THE RECORDS:
-- -- --
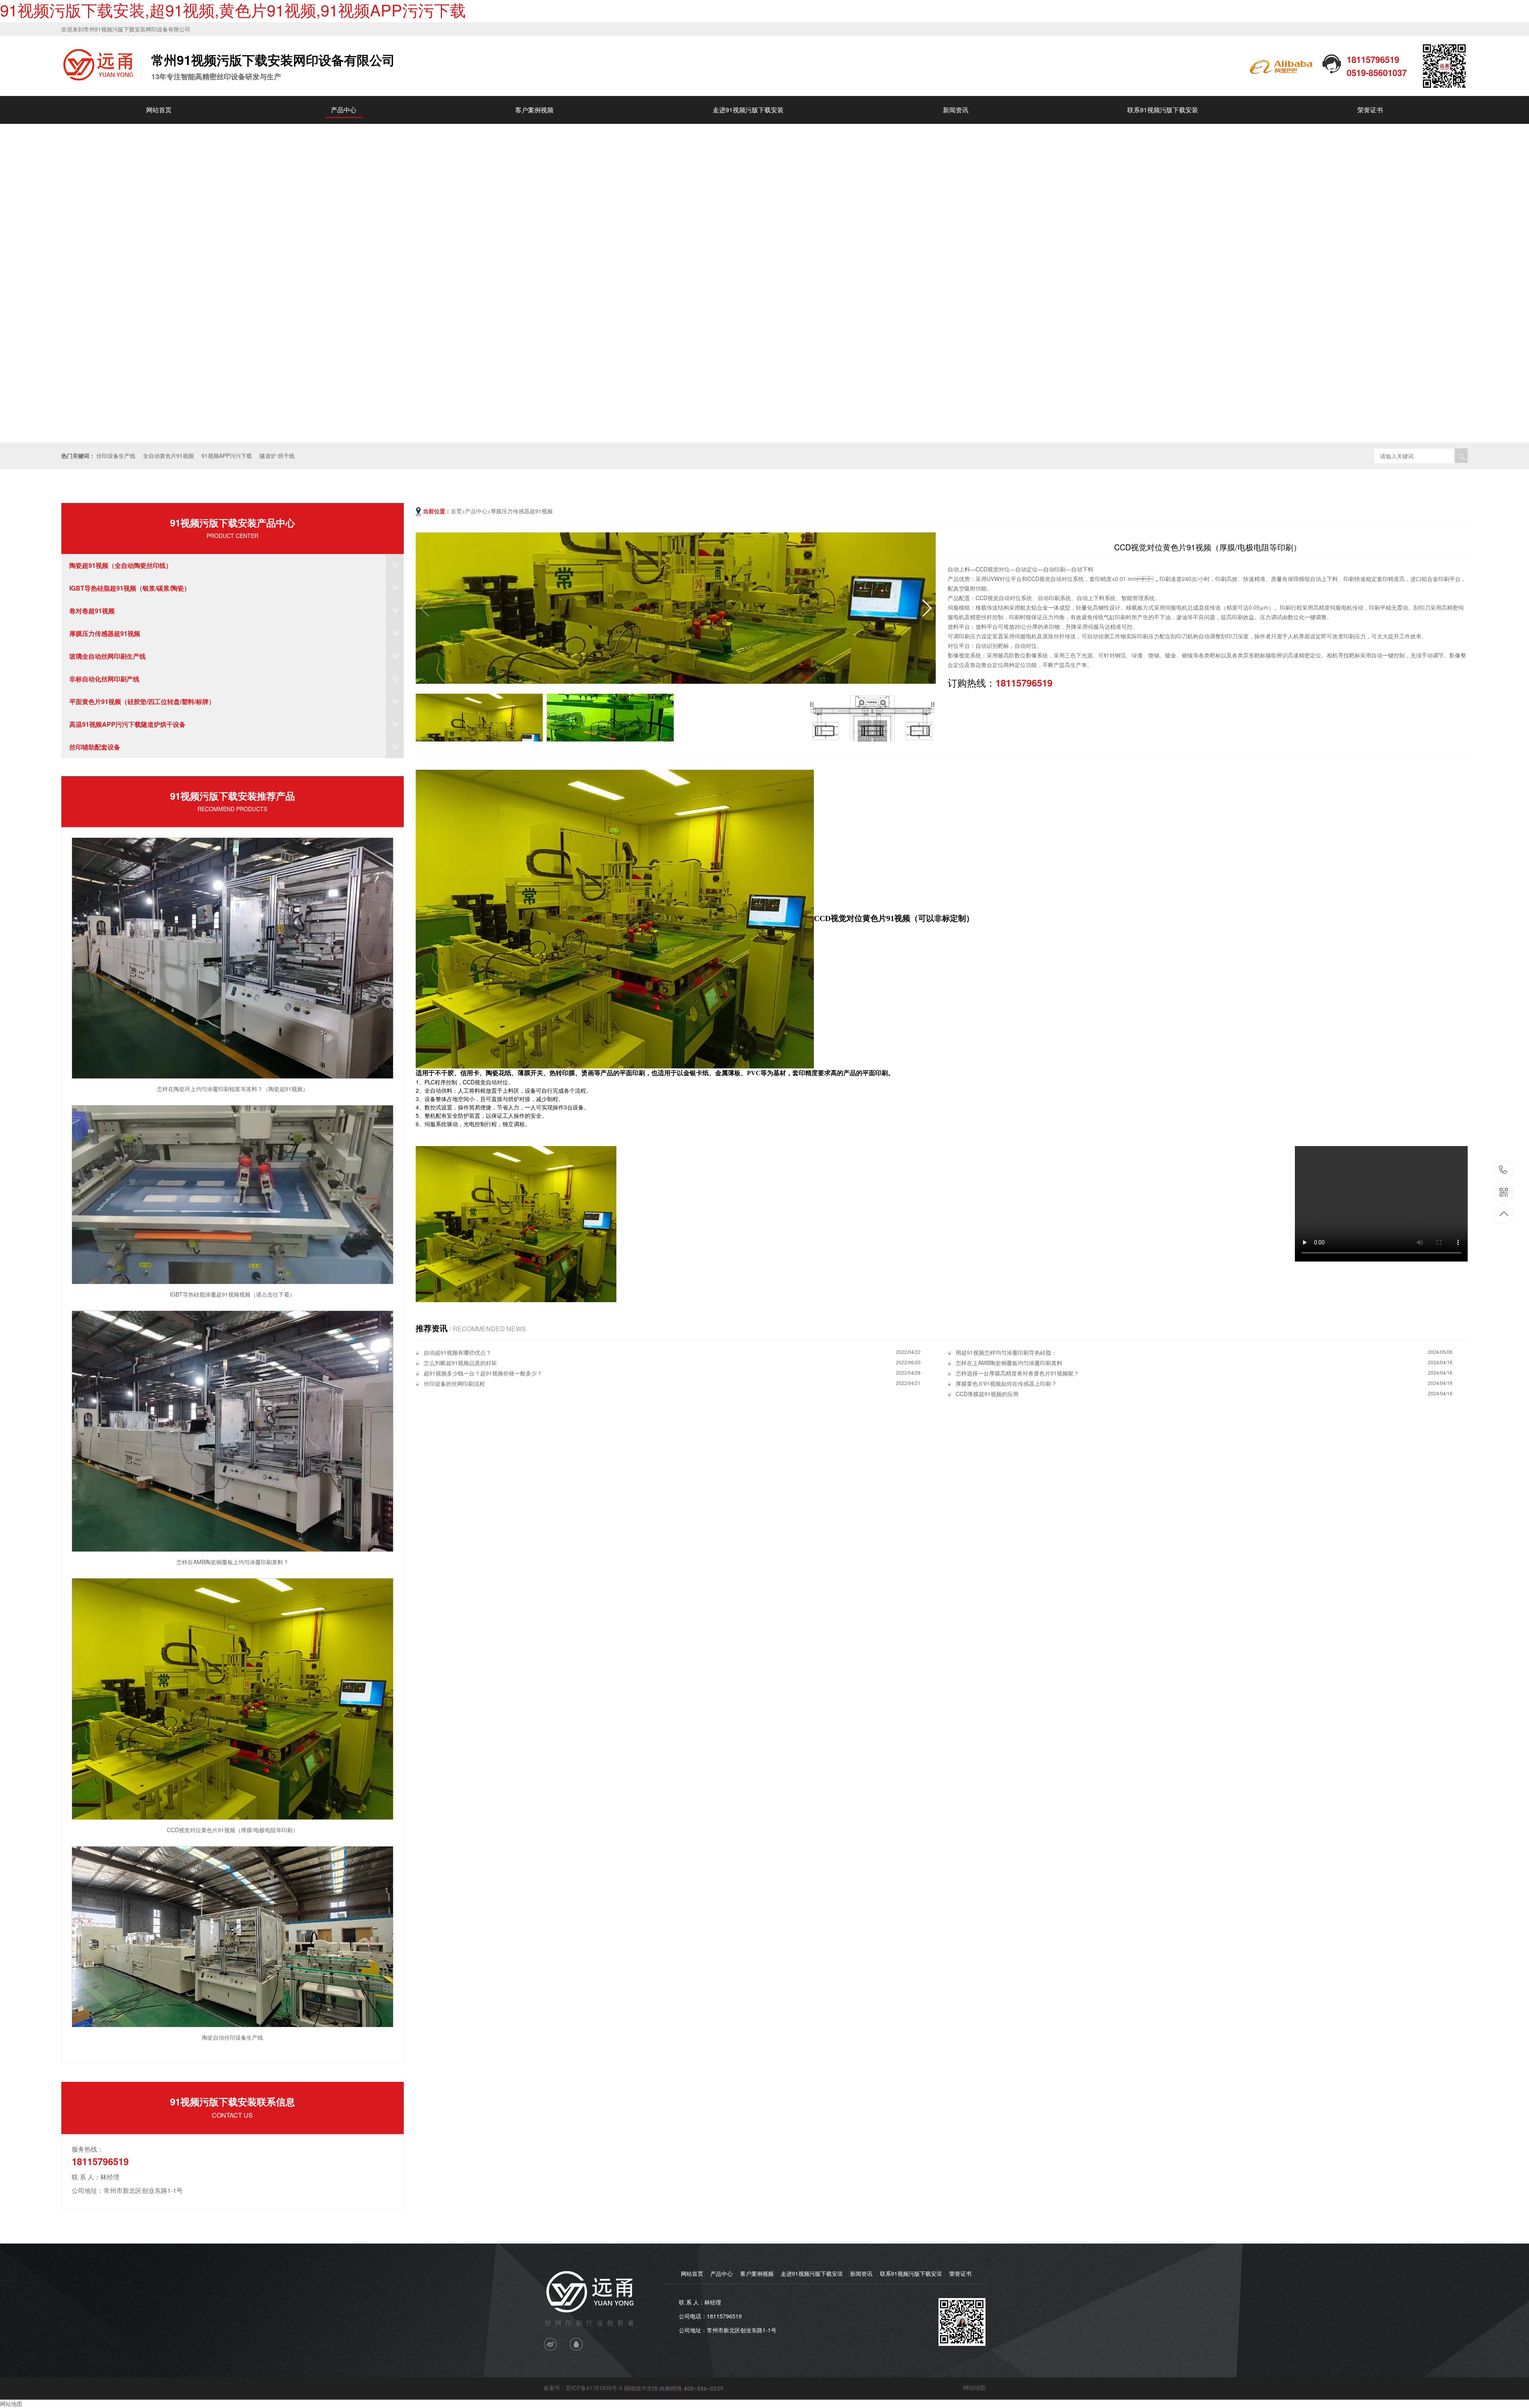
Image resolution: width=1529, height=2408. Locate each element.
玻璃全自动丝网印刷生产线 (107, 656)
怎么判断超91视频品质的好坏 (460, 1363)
-- -- --
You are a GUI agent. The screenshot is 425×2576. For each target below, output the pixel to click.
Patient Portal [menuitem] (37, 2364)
-- -- --
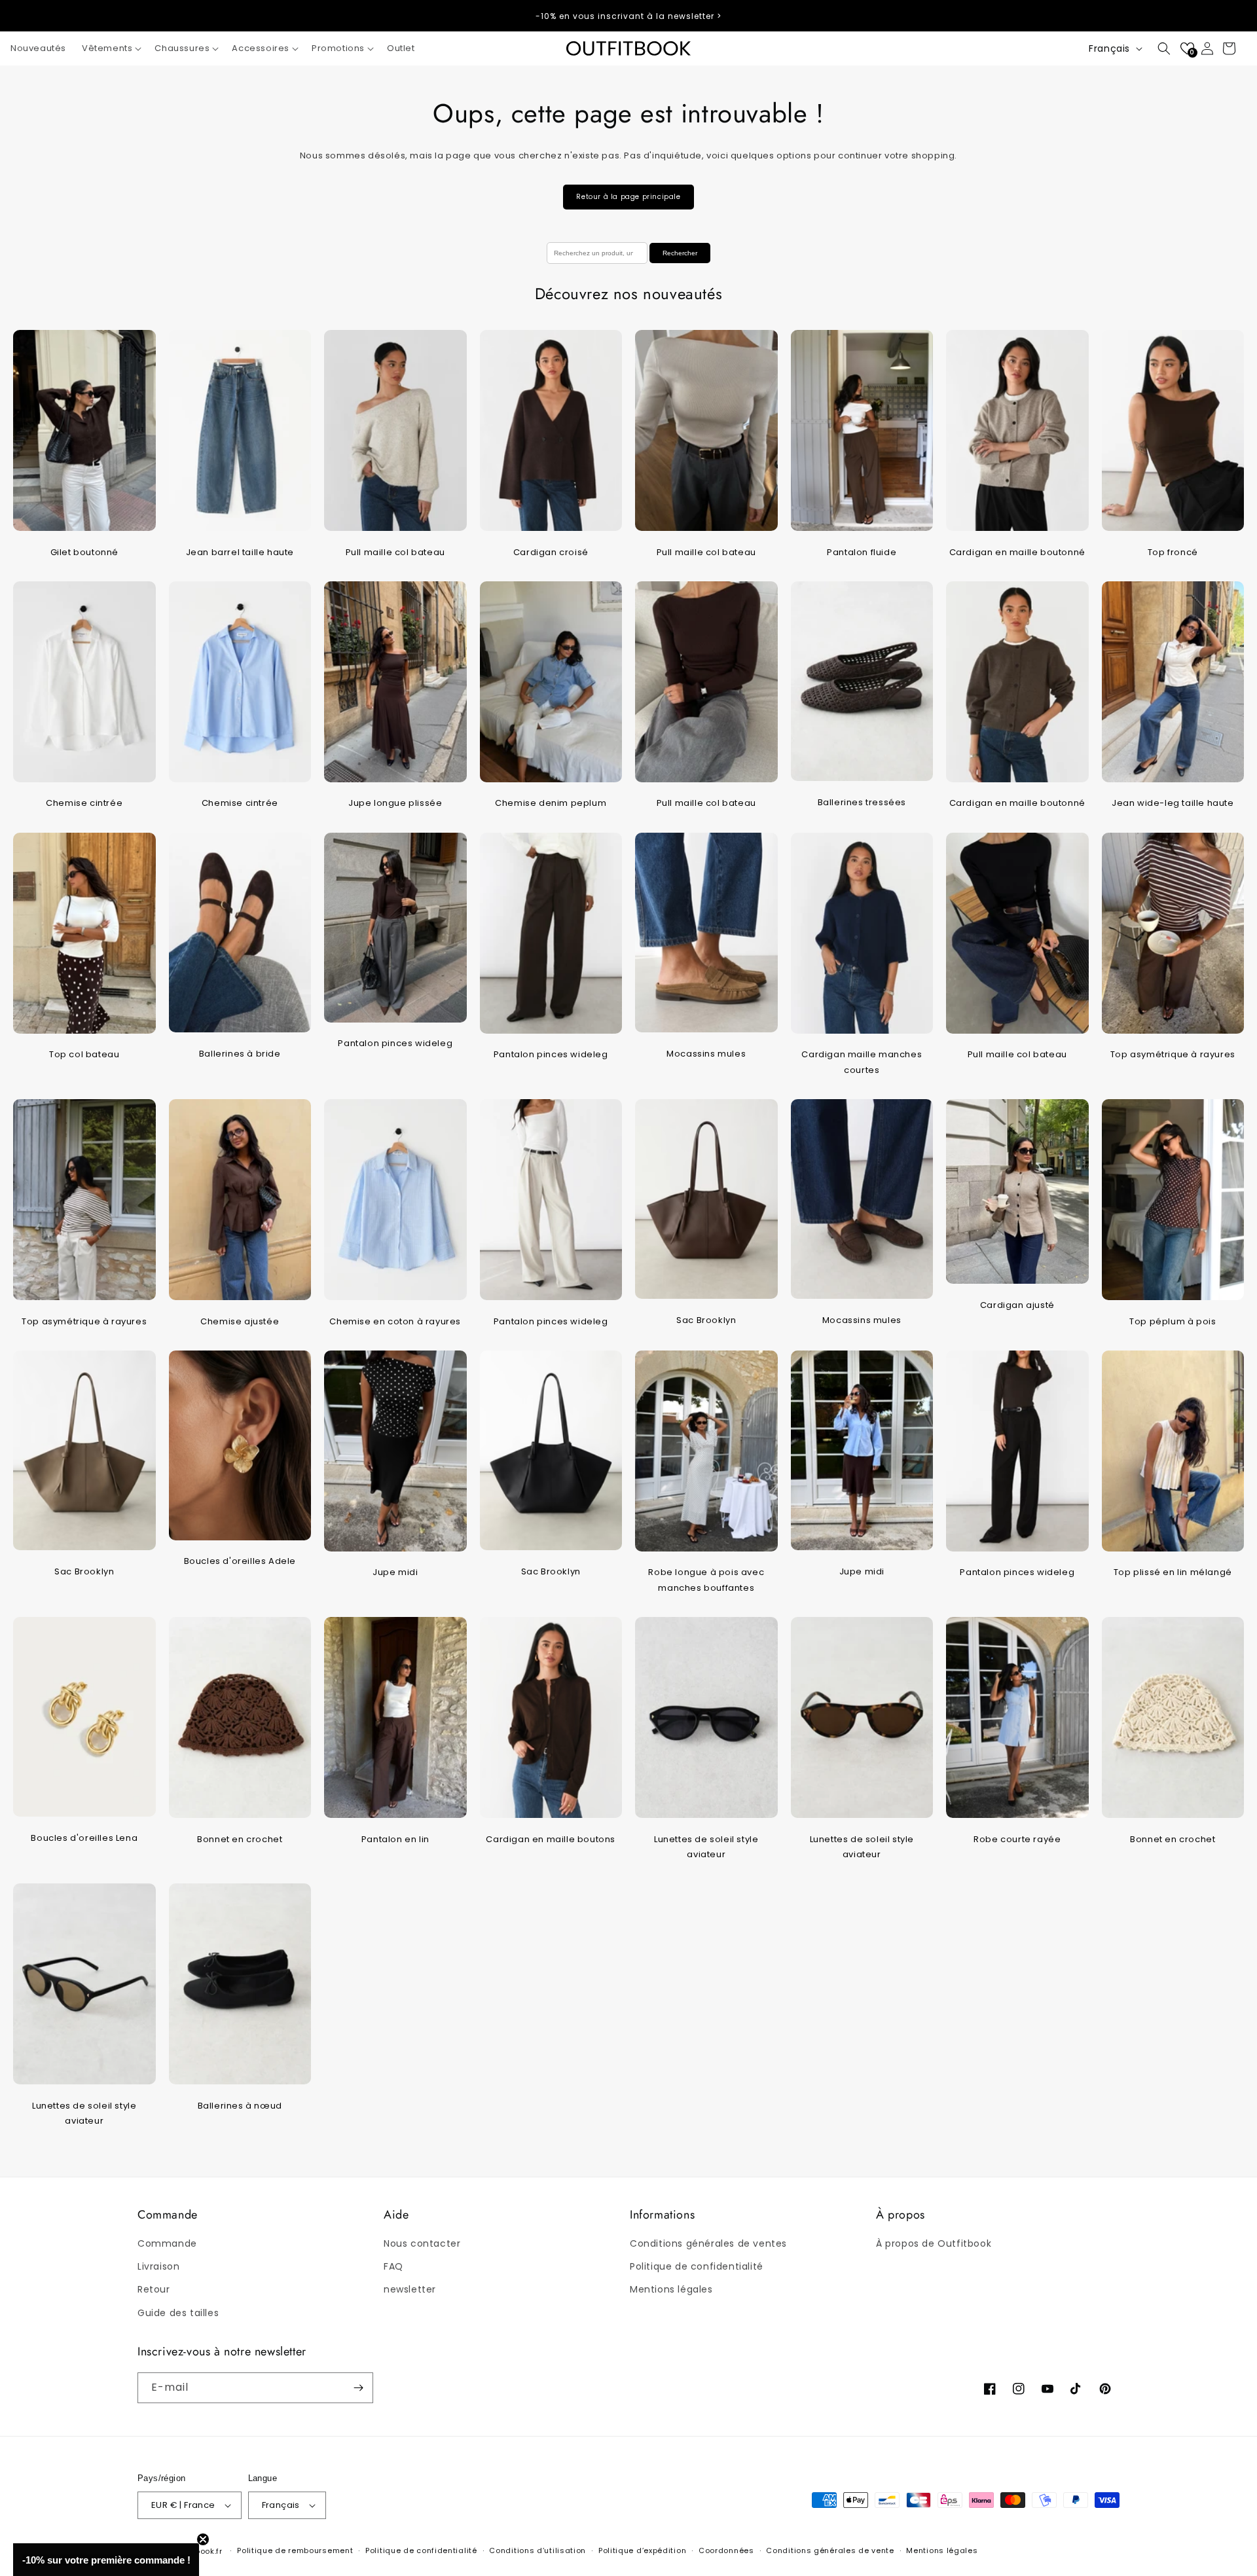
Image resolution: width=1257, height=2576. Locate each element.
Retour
-- -- --
PROBLEM: Copy all lines above containing the string "width".

TASK SOLUTION:
Image resolution: width=1529, height=2408. Locate each element.
Image resolution: width=1257, height=2576. Locate each element.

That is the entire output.